| Target position records |
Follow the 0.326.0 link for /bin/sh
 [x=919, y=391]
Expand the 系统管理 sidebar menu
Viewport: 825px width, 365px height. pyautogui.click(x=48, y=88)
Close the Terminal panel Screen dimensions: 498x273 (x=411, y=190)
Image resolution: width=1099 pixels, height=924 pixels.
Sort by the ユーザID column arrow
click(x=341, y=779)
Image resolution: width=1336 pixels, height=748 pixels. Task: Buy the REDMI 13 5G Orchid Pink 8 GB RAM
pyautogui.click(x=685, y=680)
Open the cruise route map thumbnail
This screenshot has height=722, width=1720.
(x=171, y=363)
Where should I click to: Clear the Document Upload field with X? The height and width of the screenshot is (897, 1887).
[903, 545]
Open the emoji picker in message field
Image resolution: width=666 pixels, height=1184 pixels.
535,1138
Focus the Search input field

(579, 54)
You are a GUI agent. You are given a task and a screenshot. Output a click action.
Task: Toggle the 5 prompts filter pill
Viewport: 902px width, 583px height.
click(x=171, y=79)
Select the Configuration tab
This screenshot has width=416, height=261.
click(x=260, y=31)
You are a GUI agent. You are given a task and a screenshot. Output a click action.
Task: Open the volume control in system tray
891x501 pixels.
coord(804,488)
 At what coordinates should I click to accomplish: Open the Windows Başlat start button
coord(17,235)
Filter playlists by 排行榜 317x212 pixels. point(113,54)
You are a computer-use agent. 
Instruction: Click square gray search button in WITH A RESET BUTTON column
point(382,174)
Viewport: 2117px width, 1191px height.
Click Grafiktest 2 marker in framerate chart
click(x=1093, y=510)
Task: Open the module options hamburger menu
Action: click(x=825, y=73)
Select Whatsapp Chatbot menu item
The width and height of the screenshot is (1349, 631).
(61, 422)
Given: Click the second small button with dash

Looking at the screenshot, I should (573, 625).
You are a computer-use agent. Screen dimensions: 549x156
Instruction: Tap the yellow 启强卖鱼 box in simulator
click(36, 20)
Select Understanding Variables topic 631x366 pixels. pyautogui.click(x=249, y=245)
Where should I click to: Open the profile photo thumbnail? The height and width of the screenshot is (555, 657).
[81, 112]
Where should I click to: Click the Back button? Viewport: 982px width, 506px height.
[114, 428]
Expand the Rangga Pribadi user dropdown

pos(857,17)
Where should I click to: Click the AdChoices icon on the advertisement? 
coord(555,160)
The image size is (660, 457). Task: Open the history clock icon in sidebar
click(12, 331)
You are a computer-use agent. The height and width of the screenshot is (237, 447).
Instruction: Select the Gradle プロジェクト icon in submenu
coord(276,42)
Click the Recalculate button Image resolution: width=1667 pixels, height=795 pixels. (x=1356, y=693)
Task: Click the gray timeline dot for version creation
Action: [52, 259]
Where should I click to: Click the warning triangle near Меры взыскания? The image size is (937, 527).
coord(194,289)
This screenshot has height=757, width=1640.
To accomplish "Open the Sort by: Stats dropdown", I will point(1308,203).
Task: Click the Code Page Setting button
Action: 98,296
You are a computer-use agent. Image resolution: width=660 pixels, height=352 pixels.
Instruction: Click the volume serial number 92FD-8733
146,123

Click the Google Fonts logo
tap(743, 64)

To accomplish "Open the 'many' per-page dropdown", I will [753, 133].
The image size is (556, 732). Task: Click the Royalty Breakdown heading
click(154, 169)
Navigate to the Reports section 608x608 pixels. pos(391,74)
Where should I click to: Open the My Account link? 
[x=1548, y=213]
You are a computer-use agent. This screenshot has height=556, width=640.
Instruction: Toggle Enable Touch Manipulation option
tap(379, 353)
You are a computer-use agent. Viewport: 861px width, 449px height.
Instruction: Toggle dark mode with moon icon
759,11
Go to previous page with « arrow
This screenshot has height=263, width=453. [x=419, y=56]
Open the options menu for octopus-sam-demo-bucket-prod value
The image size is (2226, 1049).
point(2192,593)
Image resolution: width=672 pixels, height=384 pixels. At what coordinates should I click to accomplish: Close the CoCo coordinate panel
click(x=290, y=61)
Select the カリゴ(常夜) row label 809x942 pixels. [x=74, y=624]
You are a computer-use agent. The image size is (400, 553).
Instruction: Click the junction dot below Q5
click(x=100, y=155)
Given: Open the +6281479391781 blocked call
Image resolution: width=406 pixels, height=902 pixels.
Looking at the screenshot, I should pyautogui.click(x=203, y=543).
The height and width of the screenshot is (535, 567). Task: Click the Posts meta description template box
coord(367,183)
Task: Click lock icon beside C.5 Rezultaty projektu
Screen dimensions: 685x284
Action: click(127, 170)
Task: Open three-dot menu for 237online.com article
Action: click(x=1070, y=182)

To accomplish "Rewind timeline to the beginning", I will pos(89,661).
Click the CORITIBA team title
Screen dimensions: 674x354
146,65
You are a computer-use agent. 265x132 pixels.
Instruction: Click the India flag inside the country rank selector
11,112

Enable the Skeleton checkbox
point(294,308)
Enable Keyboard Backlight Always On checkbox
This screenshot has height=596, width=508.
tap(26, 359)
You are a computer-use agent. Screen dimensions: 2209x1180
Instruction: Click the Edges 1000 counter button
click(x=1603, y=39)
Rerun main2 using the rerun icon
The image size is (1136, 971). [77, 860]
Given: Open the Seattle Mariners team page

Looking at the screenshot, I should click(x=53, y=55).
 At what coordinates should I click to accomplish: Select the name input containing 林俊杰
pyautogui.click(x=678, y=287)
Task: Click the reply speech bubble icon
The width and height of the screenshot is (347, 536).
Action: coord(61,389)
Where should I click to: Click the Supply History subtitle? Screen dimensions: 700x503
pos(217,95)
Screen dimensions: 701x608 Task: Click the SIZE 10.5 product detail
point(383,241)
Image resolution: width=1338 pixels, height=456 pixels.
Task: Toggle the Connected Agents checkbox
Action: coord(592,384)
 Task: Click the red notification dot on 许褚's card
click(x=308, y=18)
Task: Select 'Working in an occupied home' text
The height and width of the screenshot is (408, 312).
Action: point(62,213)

| Description of the task |
Rewrite the lines of the data above as a numbered list, omitting blank lines.

| The completed task |
1. Follow the 0.326.0 link for /bin/sh
2.  [x=919, y=391]
3. Expand the 系统管理 sidebar menu
4. Viewport: 825px width, 365px height. pyautogui.click(x=48, y=88)
5. Close the Terminal panel Screen dimensions: 498x273 (x=411, y=190)
6. Image resolution: width=1099 pixels, height=924 pixels.
7. Sort by the ユーザID column arrow
8. click(x=341, y=779)
9. Image resolution: width=1336 pixels, height=748 pixels. Task: Buy the REDMI 13 5G Orchid Pink 8 GB RAM
10. pyautogui.click(x=685, y=680)
11. Open the cruise route map thumbnail
12. This screenshot has height=722, width=1720.
13. (x=171, y=363)
14. Where should I click to: Clear the Document Upload field with X? The height and width of the screenshot is (897, 1887).
15. [903, 545]
16. Open the emoji picker in message field
17. Image resolution: width=666 pixels, height=1184 pixels.
18. 535,1138
19. Focus the Search input field
20. (579, 54)
21. You are a GUI agent. You are given a task and a screenshot. Output a click action.
22. Task: Toggle the 5 prompts filter pill
23. Viewport: 902px width, 583px height.
24. click(x=171, y=79)
25. Select the Configuration tab
26. This screenshot has width=416, height=261.
27. click(x=260, y=31)
28. You are a GUI agent. You are given a task and a screenshot. Output a click action.
29. Task: Open the volume control in system tray
30. 891x501 pixels.
31. coord(804,488)
32.  At what coordinates should I click to accomplish: Open the Windows Başlat start button
33. coord(17,235)
34. Filter playlists by 排行榜 317x212 pixels. point(113,54)
35. You are a computer-use agent. 
36. Instruction: Click square gray search button in WITH A RESET BUTTON column
37. point(382,174)
38. Viewport: 2117px width, 1191px height.
39. Click Grafiktest 2 marker in framerate chart
40. click(x=1093, y=510)
41. Task: Open the module options hamburger menu
42. Action: click(x=825, y=73)
43. Select Whatsapp Chatbot menu item
44. The width and height of the screenshot is (1349, 631).
45. (61, 422)
46. Given: Click the second small button with dash
47. Looking at the screenshot, I should (573, 625).
48. You are a computer-use agent. Screen dimensions: 549x156
49. Instruction: Tap the yellow 启强卖鱼 box in simulator
50. click(36, 20)
51. Select Understanding Variables topic 631x366 pixels. pyautogui.click(x=249, y=245)
52. Where should I click to: Open the profile photo thumbnail? The height and width of the screenshot is (555, 657).
53. [81, 112]
54. Where should I click to: Click the Back button? Viewport: 982px width, 506px height.
55. [114, 428]
56. Expand the Rangga Pribadi user dropdown
57. pos(857,17)
58. Where should I click to: Click the AdChoices icon on the advertisement? 
59. coord(555,160)
60. The image size is (660, 457). Task: Open the history clock icon in sidebar
61. click(12, 331)
62. You are a computer-use agent. The height and width of the screenshot is (237, 447).
63. Instruction: Select the Gradle プロジェクト icon in submenu
64. coord(276,42)
65. Click the Recalculate button Image resolution: width=1667 pixels, height=795 pixels. (x=1356, y=693)
66. Task: Click the gray timeline dot for version creation
67. Action: [52, 259]
68. Where should I click to: Click the warning triangle near Меры взыскания? The image size is (937, 527).
69. coord(194,289)
70. This screenshot has height=757, width=1640.
71. To accomplish "Open the Sort by: Stats dropdown", I will point(1308,203).
72. Task: Click the Code Page Setting button
73. Action: 98,296
74. You are a computer-use agent. Image resolution: width=660 pixels, height=352 pixels.
75. Instruction: Click the volume serial number 92FD-8733
76. 146,123
77. Click the Google Fonts logo
78. tap(743, 64)
79. To accomplish "Open the 'many' per-page dropdown", I will [753, 133].
80. The image size is (556, 732). Task: Click the Royalty Breakdown heading
81. click(154, 169)
82. Navigate to the Reports section 608x608 pixels. pos(391,74)
83. Where should I click to: Open the My Account link? 
84. [x=1548, y=213]
85. You are a computer-use agent. This screenshot has height=556, width=640.
86. Instruction: Toggle Enable Touch Manipulation option
87. tap(379, 353)
88. You are a computer-use agent. Viewport: 861px width, 449px height.
89. Instruction: Toggle dark mode with moon icon
90. 759,11
91. Go to previous page with « arrow
92. This screenshot has height=263, width=453. [x=419, y=56]
93. Open the options menu for octopus-sam-demo-bucket-prod value
94. The image size is (2226, 1049).
95. point(2192,593)
96. Image resolution: width=672 pixels, height=384 pixels. At what coordinates should I click to accomplish: Close the CoCo coordinate panel
97. click(x=290, y=61)
98. Select the カリゴ(常夜) row label 809x942 pixels. [x=74, y=624]
99. You are a computer-use agent. The image size is (400, 553).
100. Instruction: Click the junction dot below Q5
101. click(x=100, y=155)
102. Given: Open the +6281479391781 blocked call
103. Image resolution: width=406 pixels, height=902 pixels.
104. Looking at the screenshot, I should pyautogui.click(x=203, y=543).
105. The height and width of the screenshot is (535, 567). Task: Click the Posts meta description template box
106. coord(367,183)
107. Task: Click lock icon beside C.5 Rezultaty projektu
108. Screen dimensions: 685x284
109. Action: click(127, 170)
110. Task: Open three-dot menu for 237online.com article
111. Action: click(x=1070, y=182)
112. To accomplish "Rewind timeline to the beginning", I will pos(89,661).
113. Click the CORITIBA team title
114. Screen dimensions: 674x354
115. 146,65
116. You are a computer-use agent. 265x132 pixels.
117. Instruction: Click the India flag inside the country rank selector
118. 11,112
119. Enable the Skeleton checkbox
120. point(294,308)
121. Enable Keyboard Backlight Always On checkbox
122. This screenshot has height=596, width=508.
123. tap(26, 359)
124. You are a computer-use agent. Screen dimensions: 2209x1180
125. Instruction: Click the Edges 1000 counter button
126. click(x=1603, y=39)
127. Rerun main2 using the rerun icon
128. The image size is (1136, 971). [77, 860]
129. Given: Open the Seattle Mariners team page
130. Looking at the screenshot, I should click(x=53, y=55).
131.  At what coordinates should I click to accomplish: Select the name input containing 林俊杰
132. pyautogui.click(x=678, y=287)
133. Task: Click the reply speech bubble icon
134. The width and height of the screenshot is (347, 536).
135. Action: coord(61,389)
136. Where should I click to: Click the Supply History subtitle? Screen dimensions: 700x503
137. pos(217,95)
138. Screen dimensions: 701x608 Task: Click the SIZE 10.5 product detail
139. point(383,241)
140. Image resolution: width=1338 pixels, height=456 pixels.
141. Task: Toggle the Connected Agents checkbox
142. Action: coord(592,384)
143.  Task: Click the red notification dot on 许褚's card
144. click(x=308, y=18)
145. Task: Select 'Working in an occupied home' text
146. The height and width of the screenshot is (408, 312).
147. Action: point(62,213)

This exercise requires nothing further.